▶ [Written exercise]
Write out the dataux text between "Adding A Source" and "mv baseball*/core/*.csv .", inclusive, swapping "bball2.zip" for "stats.zip" throughout.

▶ [Selected text]
Similar to the federated BigQuery engine that can query avro, csv files or prestodb. But with focus on hacking in your own sources or file formats, encryption, etc.

Example

The default example dataux docker container includes a single table appearances in database baseball that is made from a single csv file stored in the container.

docker pull gcr.io/dataux-io/dataux:latest
docker run --rm -e "LOGGING=debug" -p 4000:4000 --name dataux gcr.io/dataux-io/dataux:latest

dataux_file_source

mysql -h 127.0.0.1 -P4000

use baseball;

show tables;

describe appearances

select count(*) from appearances;

select * from appearances limit 10;

Adding A Source

# from baseball http://seanlahman.com/baseball-archive/statistics/
mkdir -p /tmp/baseball2
cd /tmp/baseball2
curl -Ls http://seanlahman.com/files/database/baseballdatabank-2017.1.zip > bball2.zip
unzip bball2.zip

mv baseball*/core/*.csv .

rm bball2.zip
rm -rf baseballdatabank-*

# create a google-cloud-storage bucket

gsutil mb gs://my-dataux2-bucket

# sync files to cloud
gsutil rsync -d -r /tmp/baseball2/  gs://my-dataux2-bucket/


# connect
mysql -h 127.0.0.1 -P4000


docker run -e "GOOGLE_APPLICATION_CREDENTIALS=/.config/gcloud/application_default_credentials.json" \
  -e "LOGGING=debug" \
  --rm -it \
  -p 4000:4000 \
  -v ~/.config/gcloud:/.config/gcloud \
  gcr.io/dataux-io/dataux:latest
CREATE source gcsbball2 WITH {
  "type":"cloudstore", 
  "schema":"gcsbball", 
  "settings" : {
     "type": "gcs",
     "bucket": "my-dataux-bucket",
     "format": "csv",
     "jwt": "/.config/gcloud/application_default_credentials.json"
  }
};

▶ [Data excerpt]
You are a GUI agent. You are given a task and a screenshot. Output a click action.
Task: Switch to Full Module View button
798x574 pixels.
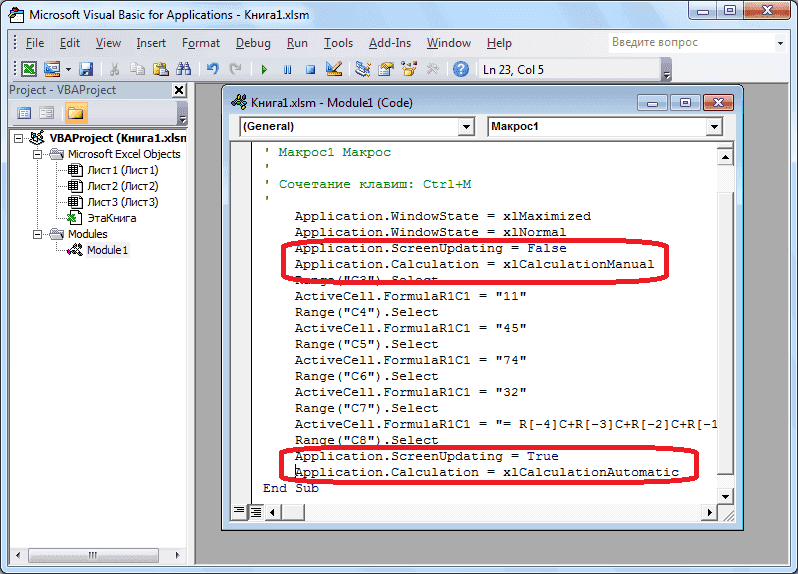pyautogui.click(x=256, y=512)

▶ [Solution to the exercise]
Adding A Source

# from baseball http://seanlahman.com/baseball-archive/statistics/
mkdir -p /tmp/baseball2
cd /tmp/baseball2
curl -Ls http://seanlahman.com/files/database/baseballdatabank-2017.1.zip > stats.zip
unzip stats.zip

mv baseball*/core/*.csv .